## Exercise requirements
Starting at the line that holds "Viewport: 802px width, 760px height.", reproduce each line exactly up to and including the last line of the records below. Pictures stay out.

Content starts

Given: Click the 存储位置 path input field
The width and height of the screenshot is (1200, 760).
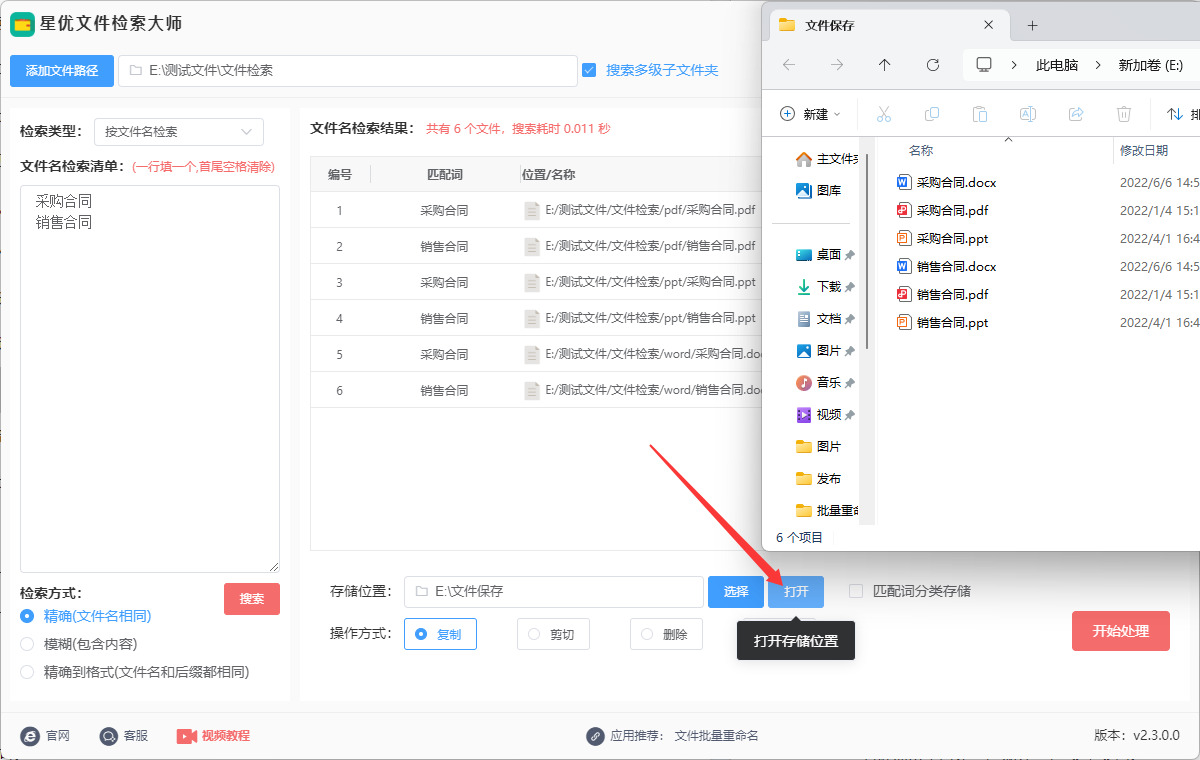Looking at the screenshot, I should (x=554, y=591).
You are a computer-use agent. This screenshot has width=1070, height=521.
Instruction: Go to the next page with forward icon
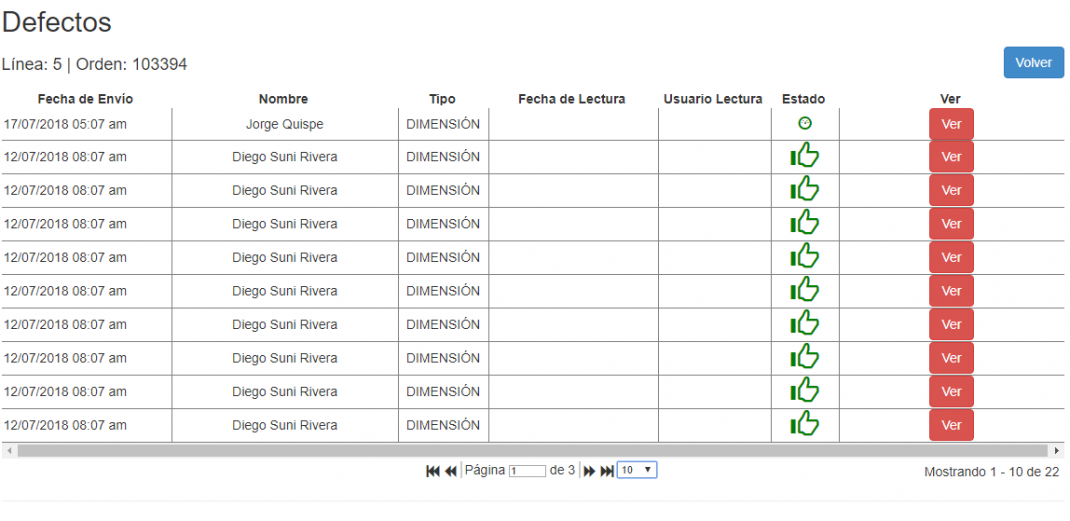[x=589, y=471]
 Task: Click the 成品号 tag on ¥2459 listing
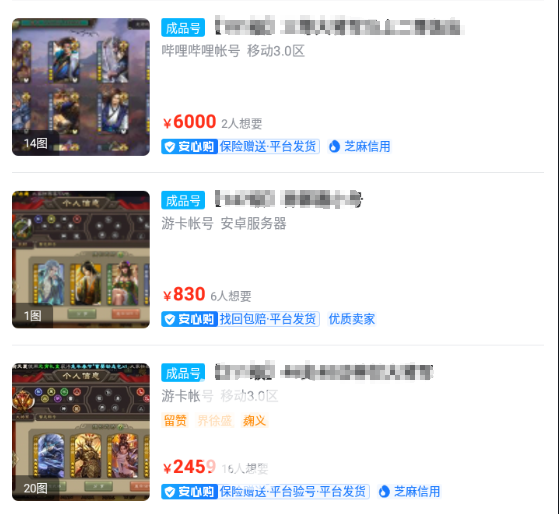point(183,373)
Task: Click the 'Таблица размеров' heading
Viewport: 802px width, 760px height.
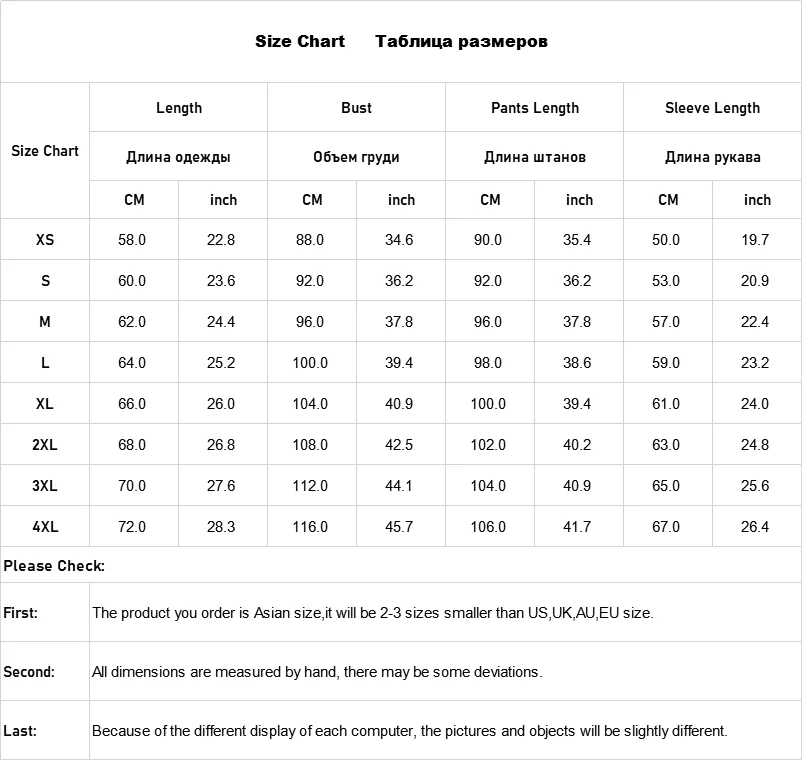Action: pos(461,42)
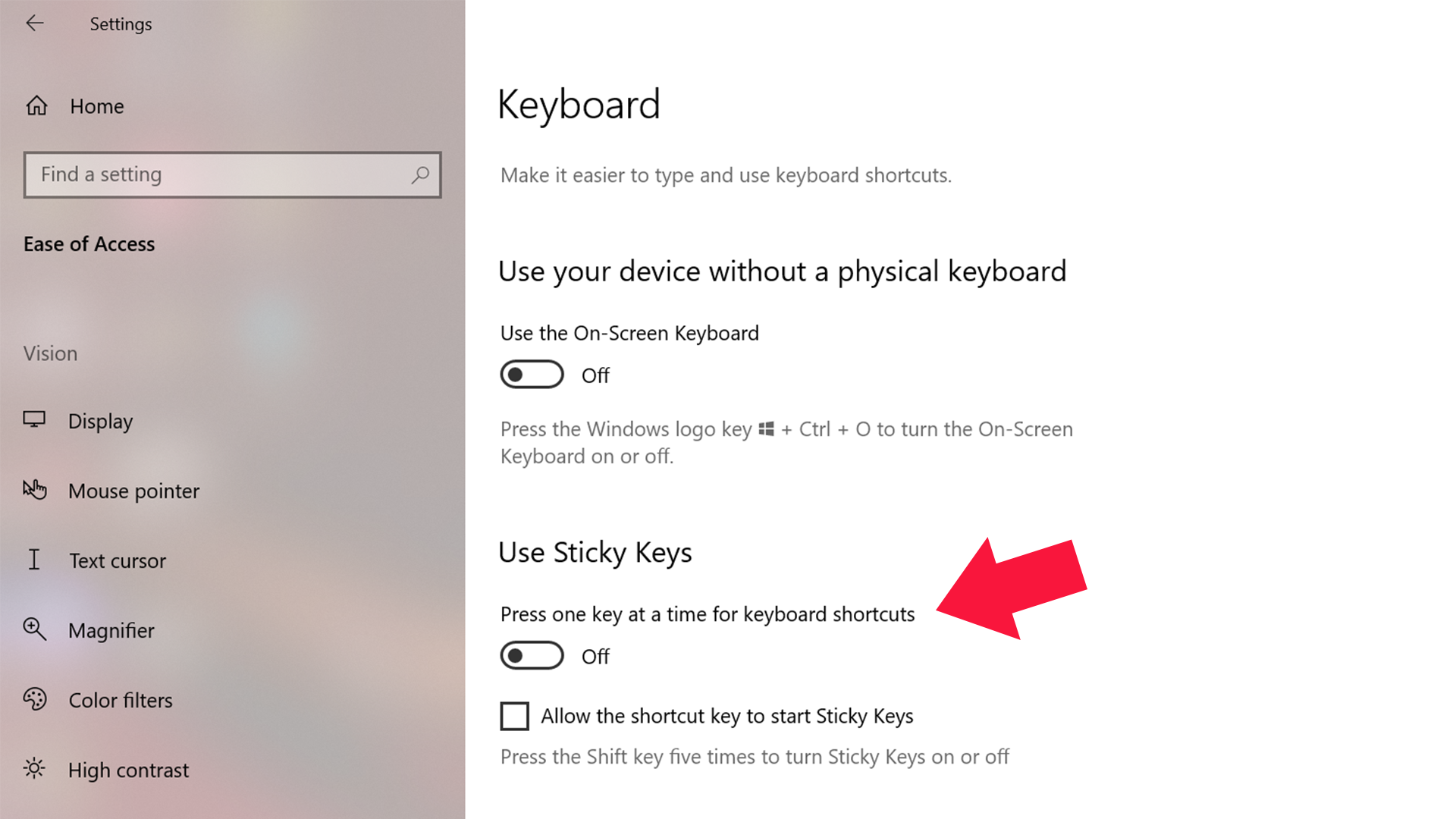Expand Vision category in sidebar
Image resolution: width=1456 pixels, height=819 pixels.
(x=50, y=352)
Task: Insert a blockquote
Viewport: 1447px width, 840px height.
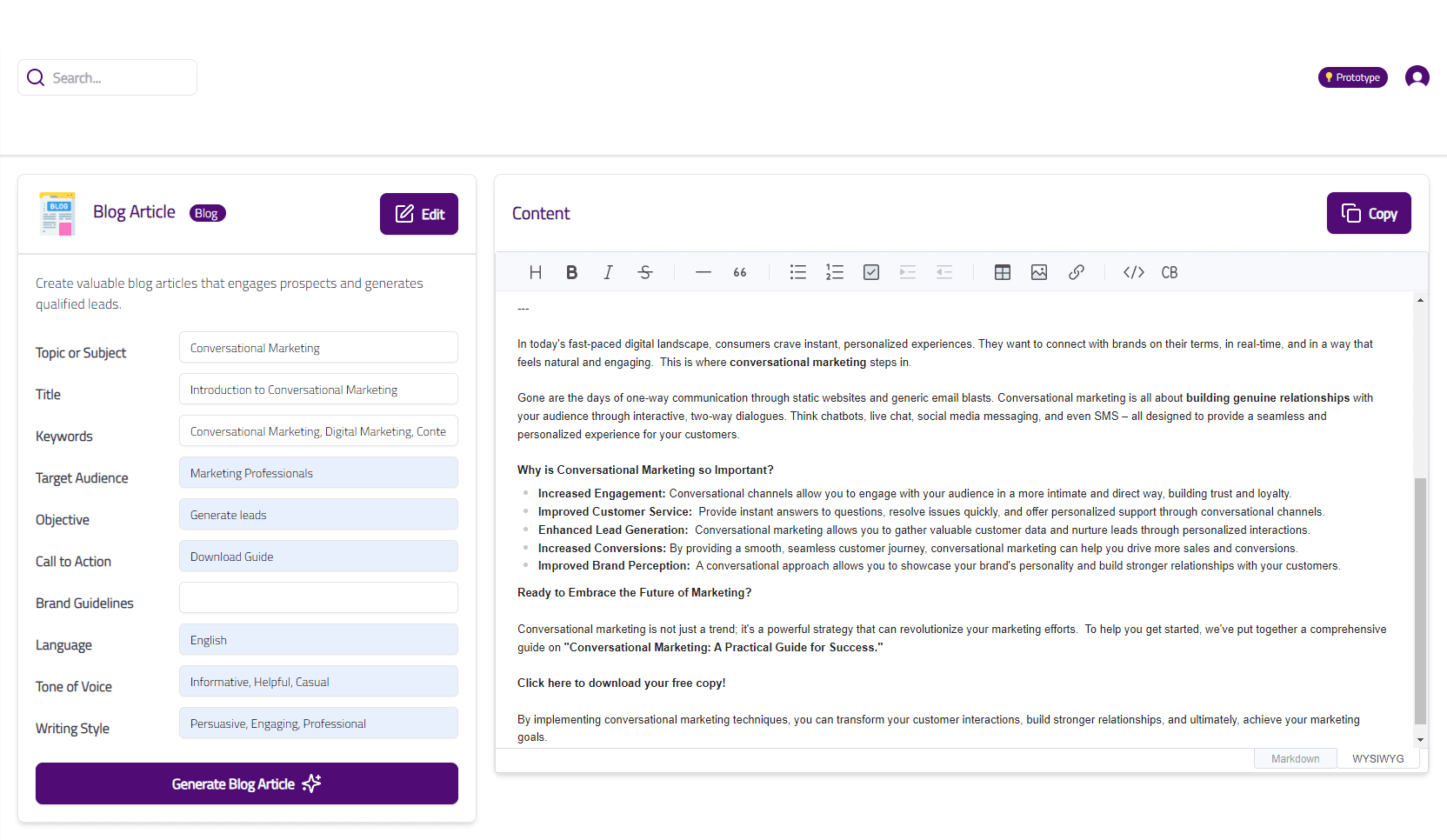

Content ends

## Problem solution
Viewport: 802px width, 760px height.
Action: pos(461,42)
Expand Vision category in sidebar
Image resolution: width=1456 pixels, height=819 pixels.
(x=50, y=352)
Task: Insert a blockquote
Viewport: 1447px width, 840px height.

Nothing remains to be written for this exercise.